◆ **Task to complete**: Take the data below. Output it exactly from its first line through the line containing "Open the ページ(P) menu".

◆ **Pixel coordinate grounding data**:

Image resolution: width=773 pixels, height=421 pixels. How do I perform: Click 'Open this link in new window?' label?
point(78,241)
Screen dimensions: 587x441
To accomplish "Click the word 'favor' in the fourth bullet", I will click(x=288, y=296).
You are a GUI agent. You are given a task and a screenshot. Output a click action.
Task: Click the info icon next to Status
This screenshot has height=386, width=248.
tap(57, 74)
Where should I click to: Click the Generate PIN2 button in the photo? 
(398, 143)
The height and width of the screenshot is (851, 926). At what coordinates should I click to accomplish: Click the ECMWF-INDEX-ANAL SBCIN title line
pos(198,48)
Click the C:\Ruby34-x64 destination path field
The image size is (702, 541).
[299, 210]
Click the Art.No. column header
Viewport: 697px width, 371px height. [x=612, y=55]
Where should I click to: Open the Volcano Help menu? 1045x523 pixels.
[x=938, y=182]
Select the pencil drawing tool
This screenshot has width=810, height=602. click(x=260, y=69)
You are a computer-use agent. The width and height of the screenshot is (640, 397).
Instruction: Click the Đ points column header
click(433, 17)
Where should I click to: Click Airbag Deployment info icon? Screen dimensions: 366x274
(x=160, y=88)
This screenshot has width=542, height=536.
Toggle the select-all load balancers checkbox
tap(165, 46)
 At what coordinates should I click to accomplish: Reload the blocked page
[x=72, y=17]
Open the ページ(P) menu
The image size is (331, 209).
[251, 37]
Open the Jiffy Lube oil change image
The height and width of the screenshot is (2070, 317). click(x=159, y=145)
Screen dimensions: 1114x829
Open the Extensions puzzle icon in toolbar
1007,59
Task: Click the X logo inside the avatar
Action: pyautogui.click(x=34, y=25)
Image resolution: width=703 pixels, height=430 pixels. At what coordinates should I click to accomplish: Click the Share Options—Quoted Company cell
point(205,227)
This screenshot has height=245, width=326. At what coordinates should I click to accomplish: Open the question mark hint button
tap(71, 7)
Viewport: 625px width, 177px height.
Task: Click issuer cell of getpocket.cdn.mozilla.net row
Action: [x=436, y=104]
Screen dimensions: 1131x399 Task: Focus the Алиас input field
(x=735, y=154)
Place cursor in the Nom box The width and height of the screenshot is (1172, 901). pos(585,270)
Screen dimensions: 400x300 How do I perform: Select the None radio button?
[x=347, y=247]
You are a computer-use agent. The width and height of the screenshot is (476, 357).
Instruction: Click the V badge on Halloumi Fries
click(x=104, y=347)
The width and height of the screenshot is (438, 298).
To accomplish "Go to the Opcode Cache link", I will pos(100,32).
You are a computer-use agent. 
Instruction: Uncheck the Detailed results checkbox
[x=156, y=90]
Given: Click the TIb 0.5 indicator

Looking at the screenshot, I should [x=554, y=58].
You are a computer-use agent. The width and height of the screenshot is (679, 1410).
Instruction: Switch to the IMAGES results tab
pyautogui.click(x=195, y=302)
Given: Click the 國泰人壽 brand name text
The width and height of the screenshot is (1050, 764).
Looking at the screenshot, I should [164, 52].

◆ **Response for this exercise**:
Image resolution: width=773 pixels, height=421 pixels. How do I perform: Click 'Open this link in new window?' label?
point(78,241)
Screen dimensions: 587x441
To accomplish "Click the word 'favor' in the fourth bullet", I will click(x=288, y=296).
You are a GUI agent. You are given a task and a screenshot. Output a click action.
Task: Click the info icon next to Status
This screenshot has height=386, width=248.
tap(57, 74)
Where should I click to: Click the Generate PIN2 button in the photo? 
(398, 143)
The height and width of the screenshot is (851, 926). At what coordinates should I click to accomplish: Click the ECMWF-INDEX-ANAL SBCIN title line
pos(198,48)
Click the C:\Ruby34-x64 destination path field
The image size is (702, 541).
[299, 210]
Click the Art.No. column header
Viewport: 697px width, 371px height. [x=612, y=55]
Where should I click to: Open the Volcano Help menu? 1045x523 pixels.
[x=938, y=182]
Select the pencil drawing tool
This screenshot has width=810, height=602. click(x=260, y=69)
You are a computer-use agent. The width and height of the screenshot is (640, 397).
Instruction: Click the Đ points column header
click(433, 17)
Where should I click to: Click Airbag Deployment info icon? Screen dimensions: 366x274
(x=160, y=88)
This screenshot has width=542, height=536.
Toggle the select-all load balancers checkbox
tap(165, 46)
 At what coordinates should I click to accomplish: Reload the blocked page
[x=72, y=17]
Open the ページ(P) menu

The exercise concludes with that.